Walters: "...Thermal energy cannot be converted into mechanical energy unless a capable engineer designs a system that includes a boiler, turbine,...etc,..."

Fact: Massive amounts of thermal energy are routinely converted into mechanical energy everyday. Moreover, this has been going on for eons. The convection currents at sea as well as the entire hydrological cycle represent mechanical energy from the sun. The processes involved are not only understandable, but completely natural and do not violate the second law. No boilers, turbines, etc. and no intelligent engineers are involved.

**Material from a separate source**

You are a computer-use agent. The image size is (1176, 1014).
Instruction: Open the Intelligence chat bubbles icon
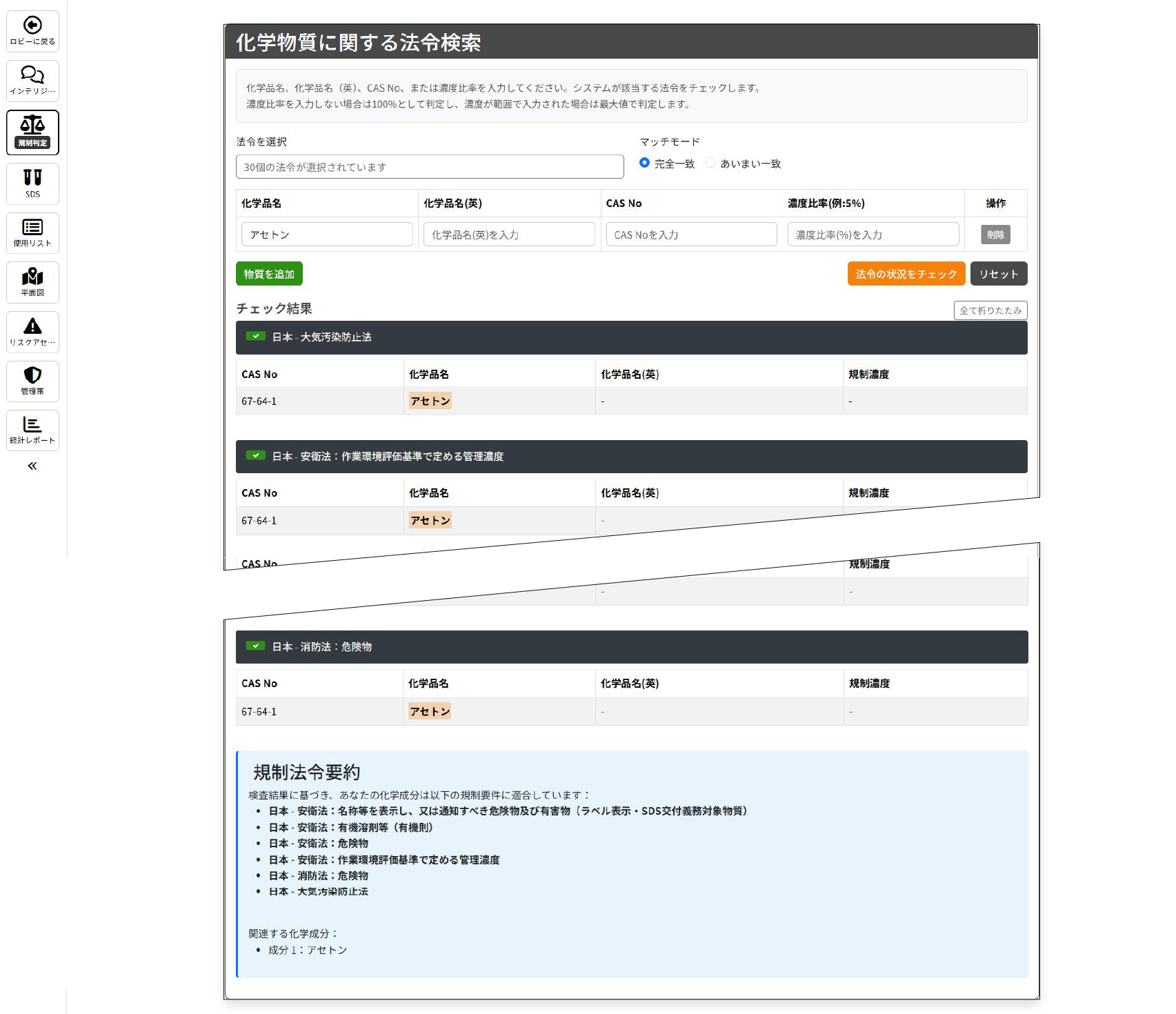click(32, 74)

Walters: "...of course, one could also define the second law as: ...mass never diffuses against a concentration gradient..."

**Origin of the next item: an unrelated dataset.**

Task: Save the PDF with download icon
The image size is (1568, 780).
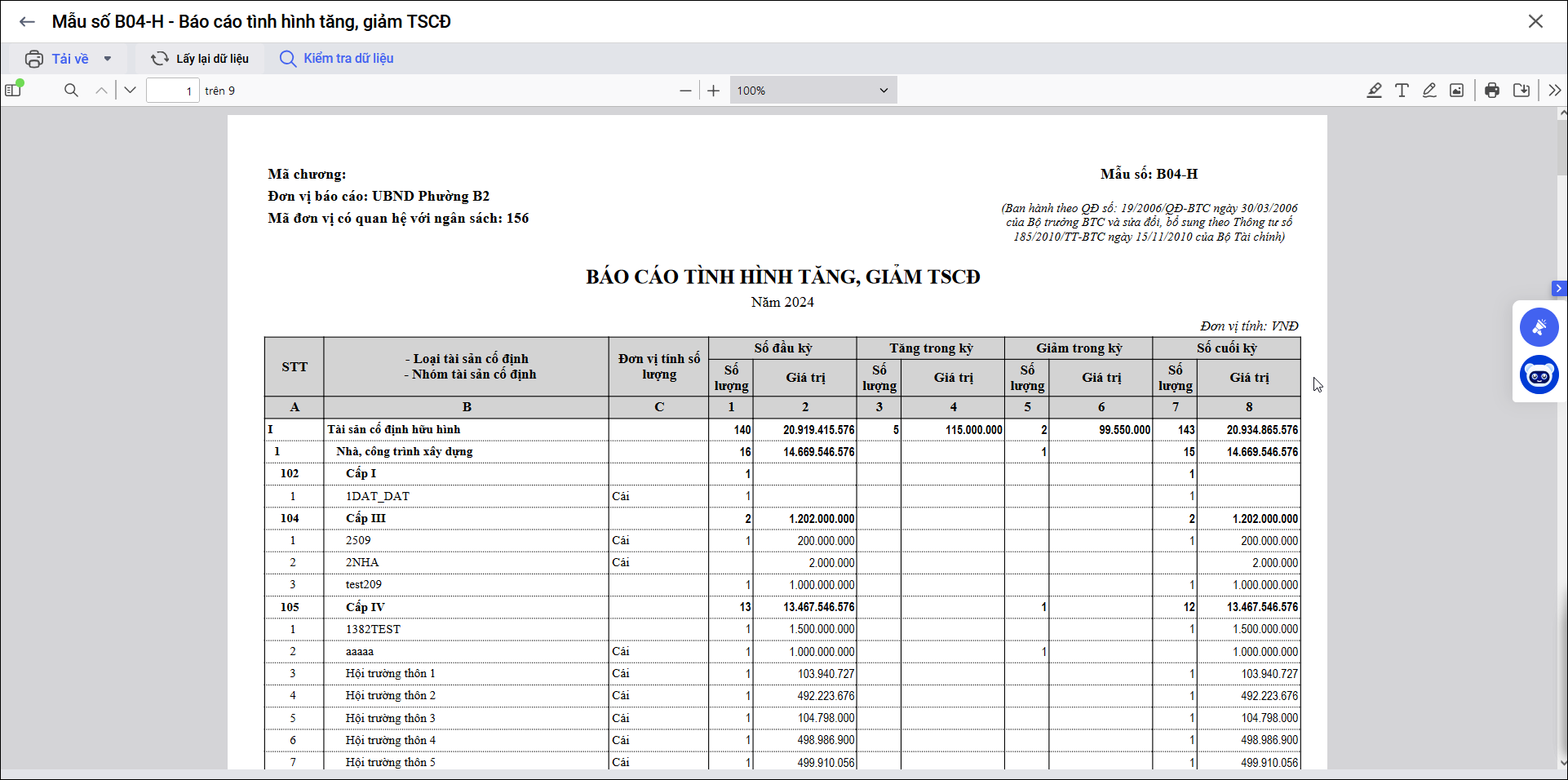Action: point(1521,91)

Fact: Mass in atomic form is known to spontaneously diffuse against its own concentration gradients in a wide variety of solid state processes and in liquids as well. Indeed this is a fundamental aspect of every alloy system which exhibits the so called "spinodal decomposition" mechanism of phase transformation and there is a fairly extensive literature on the subject. Most of the work in the last 20 to 30 years was pioneered by John Cahn (then at MIT, now at the National Bureau of Standards) but the idea originated with J. Willard Gibbs back in the late 1800's. One need only account for bonding energies in the proper way to see how this apparently "uphill diffusion" process can proceed quite spontaneously and in complete accordance with the second law of thermodynamics.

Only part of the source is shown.